Step 1: Prepare the Character Model
The character model needs morph targets (called Shape Keys in Blender) for different mouth positions. The standard set includes 15 viseme shapes that cover all phonemes in English speech. The most important are: mouth open wide (viseme_aa), lips pursed forward (viseme_O), teeth together lips open (viseme_I), lips wide flat (viseme_E), upper teeth on lower lip (viseme_FF), tongue behind upper teeth (viseme_TH), lips closed (viseme_PP), and a neutral rest position.
In Blender, create these shapes by duplicating the base mesh and sculpting each mouth position. Name them consistently using the standard viseme naming convention that your TTS service expects. Ready Player Me avatars come with these viseme morph targets pre-built, making them a fast starting point for prototyping. Export the model as GLB with "Shape Keys" enabled in the glTF export settings.
Beyond mouth shapes, include morph targets for brow raising, brow furrowing, eye squinting, eye widening, and blinking. These expression targets add emotional range to the character. A character that only moves its mouth looks robotic; one that also raises its eyebrows when surprised and furrows its brow when confused feels alive.
Step 2: Understand the Viseme Standard
A phoneme is a unit of speech sound, like the "b" in "bat" or the "ah" in "father." A viseme is the corresponding mouth shape for that sound. Multiple phonemes can map to the same viseme because some sounds look identical on the lips. The sounds "b," "m," and "p" all produce the same closed-lips viseme. The sounds "f" and "v" both produce the upper-teeth-on-lower-lip viseme.
The standard mapping groups approximately 40 English phonemes into 15 viseme categories. When a TTS service generates speech, it also generates a sequence of viseme events with timestamps. Each event says "at time 0.342 seconds, the mouth should be in viseme position 6." Your animation system reads these events and sets the corresponding morph target weights at the right times.
Different TTS services use different viseme numbering or naming schemes. Amazon Polly uses numeric IDs (0 through 21). Azure Speech Services uses the same IDs but with a slightly different mapping. ElevenLabs provides phoneme-level timing that you map to visemes yourself. Whichever service you use, you need a lookup table that translates the service's viseme identifiers to your model's morph target names.
Step 3: Connect a Text-to-Speech Service
The TTS service converts text into speech audio and, critically, provides viseme timing data synchronized with that audio. Without timing data, you would need to analyze the audio in real time to detect mouth positions, which is computationally expensive and less accurate.
Amazon Polly is a straightforward choice. Send a SynthesizeSpeech request with OutputFormat set to "mp3" and SpeechMarkTypes set to "viseme." Polly returns two streams: the audio file and a JSON lines file where each line contains a viseme ID and its timestamp in milliseconds. Parse the JSON lines into an array of viseme events sorted by time.
Azure Speech Services provide a similar capability through the Speech SDK. The SDK fires viseme events in real time as the audio is synthesized, including both the viseme ID and a blend shape array for fine-grained facial animation. Azure's approach is more granular than Polly's, providing smoother transitions because it gives intermediate blend values rather than discrete viseme IDs.

Stored dataset items ▸
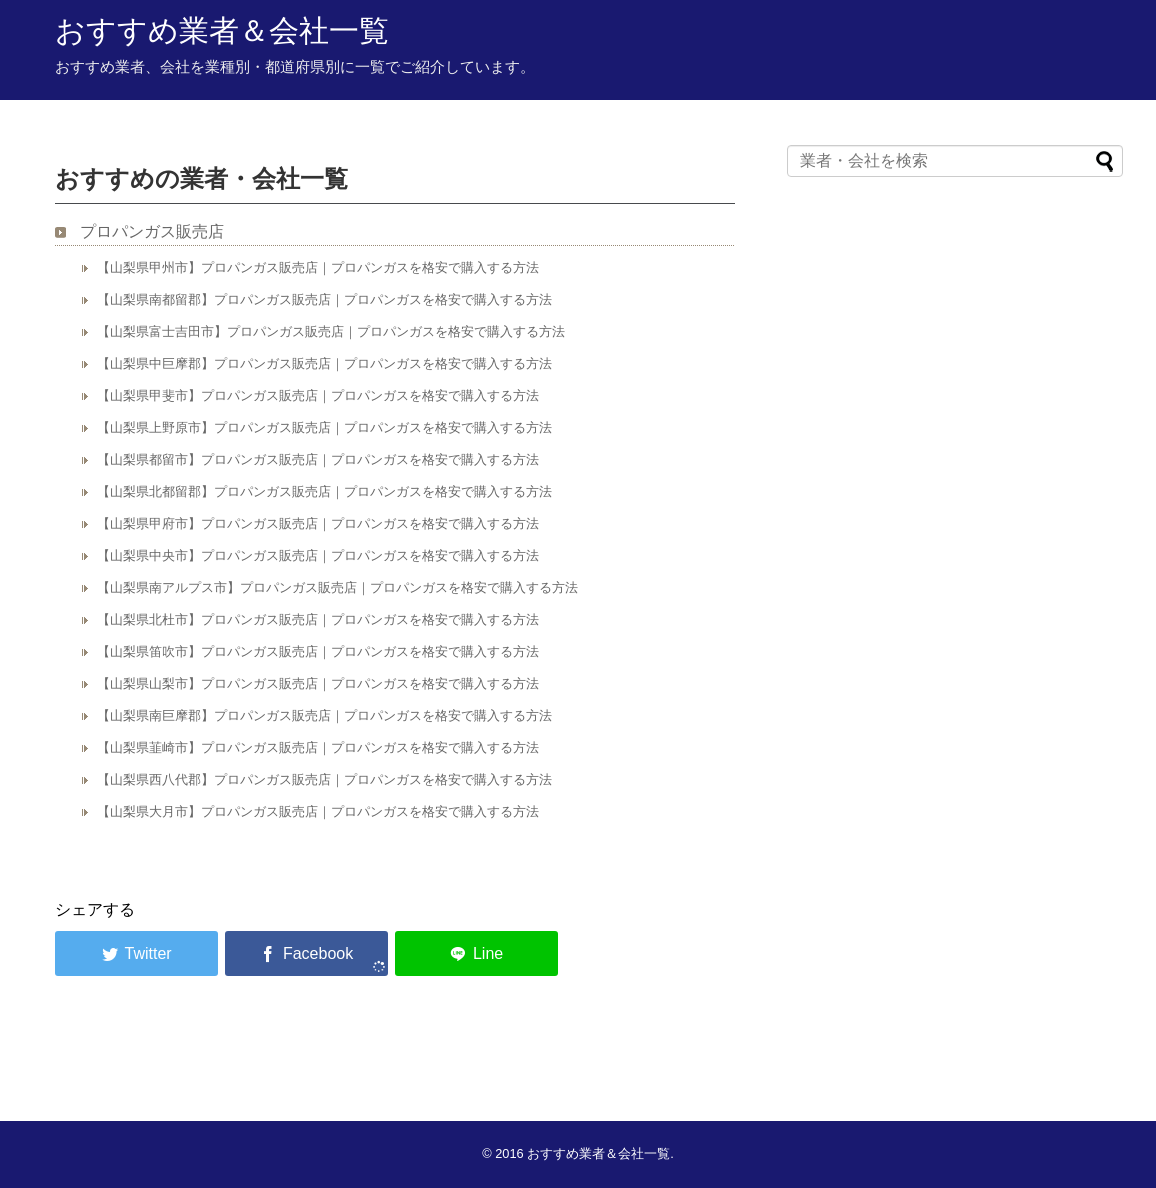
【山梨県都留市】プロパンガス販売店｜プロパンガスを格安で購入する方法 (318, 459)
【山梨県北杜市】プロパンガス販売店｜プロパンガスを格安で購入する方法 (318, 619)
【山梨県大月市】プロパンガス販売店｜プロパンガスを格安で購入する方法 (318, 811)
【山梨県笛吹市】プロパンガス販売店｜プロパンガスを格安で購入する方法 (318, 651)
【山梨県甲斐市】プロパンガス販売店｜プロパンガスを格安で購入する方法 (318, 395)
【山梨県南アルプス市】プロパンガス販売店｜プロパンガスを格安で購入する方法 (337, 587)
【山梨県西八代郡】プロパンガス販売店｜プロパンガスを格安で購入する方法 (324, 779)
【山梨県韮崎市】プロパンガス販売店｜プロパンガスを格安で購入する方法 (318, 747)
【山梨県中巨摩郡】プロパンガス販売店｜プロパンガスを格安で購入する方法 (324, 363)
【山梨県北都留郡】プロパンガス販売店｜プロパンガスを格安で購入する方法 (324, 491)
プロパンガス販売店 (152, 231)
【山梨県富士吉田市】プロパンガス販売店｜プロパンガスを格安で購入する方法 (331, 331)
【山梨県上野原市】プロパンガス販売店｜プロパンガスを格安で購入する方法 (324, 427)
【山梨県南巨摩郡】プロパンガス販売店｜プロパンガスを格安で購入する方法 (324, 715)
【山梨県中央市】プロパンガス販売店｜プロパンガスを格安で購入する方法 (318, 555)
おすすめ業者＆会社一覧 (222, 30)
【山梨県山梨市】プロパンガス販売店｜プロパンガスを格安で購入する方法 (318, 683)
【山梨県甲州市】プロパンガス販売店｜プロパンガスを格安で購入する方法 (318, 267)
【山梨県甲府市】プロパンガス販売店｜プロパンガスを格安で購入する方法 (318, 523)
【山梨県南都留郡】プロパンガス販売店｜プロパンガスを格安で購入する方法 (324, 299)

Short exercise ▸ Copy everything in the lip-sync guide from "In Blender, create" down to "confused feels alive.", replacing "morph targets" with "blend shapes" throughout.

Answer to this problem ▸
In Blender, create these shapes by duplicating the base mesh and sculpting each mouth position. Name them consistently using the standard viseme naming convention that your TTS service expects. Ready Player Me avatars come with these viseme blend shapes pre-built, making them a fast starting point for prototyping. Export the model as GLB with "Shape Keys" enabled in the glTF export settings.
Beyond mouth shapes, include blend shapes for brow raising, brow furrowing, eye squinting, eye widening, and blinking. These expression targets add emotional range to the character. A character that only moves its mouth looks robotic; one that also raises its eyebrows when surprised and furrows its brow when confused feels alive.